Sunday, May 17, 2009

Within An Inch from Death

I finally got my family trained. They know that when I work a stretch of 2 days or more, I am not to be disturbed during the day because I am sleeping. During that time, I value sleeping more than I value life itself, so unless you've had a limb severed, don't call me. On second thought, just wrap a towel around your bloody stump, put your severed limb in a plastic bag and call an ambulance. Call me when you get out of surgery, and pray to God that I'm not sleeping at the time you call.

So today, I was sleeping soundly, until the doorbell rang. With the ringing of the doorbell, Sam goes apeshit. I have no choice but to get out of bed. I throw on my robe, and stumble down the stairs in a half-awake stupor thinking it's Monday.

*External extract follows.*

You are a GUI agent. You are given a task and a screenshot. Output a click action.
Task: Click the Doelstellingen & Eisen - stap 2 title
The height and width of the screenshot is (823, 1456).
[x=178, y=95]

On my porch was a young guy, maybe in his early twenties. He announces that he just moved into the area, and is going around meeting all the neighbors. I grunt in reply.

He then begins his well-rehearsed speech on magazine sales. Something, something about winning enough points to go on a trip.

"If you could go anywhere in the world, where would it be?" he asks eagerly.

Seriously? Are we really going to do this?? Did he not notice that I obviously just came out of a coma???

"Back to bed." I replied sourly.

He laughs. Then he begins talking again. A normal person would assess the situation, understand that this is obviously a bad time to be peddling magazines, and excuse himself. A person with survival instincts would know that he was ten seconds from having his head ripped off his body and fed to a small, bushy, white dog, and run away. Not this kid.

Slowly, my brain starts working and I come to understand many things all at once.

First, red flags go off because I've heard reports of scam artists going door-to-door, selling magazines that you will pay too much for, and never receive one issue of.

Second, it's Sunday. Who the hell does this pinhead think he is, coming to my house to "sell" me overpriced magazines on a Sunday?

Third, it's 3pm. My alarm is set to go off at 4pm. Meaning that I stand no chance of falling back asleep once I ditch the assclown. So, not only has this fucker woke me up to try to get me to buy a fake magazine subscription, he has cheated me out of an hour of sleep.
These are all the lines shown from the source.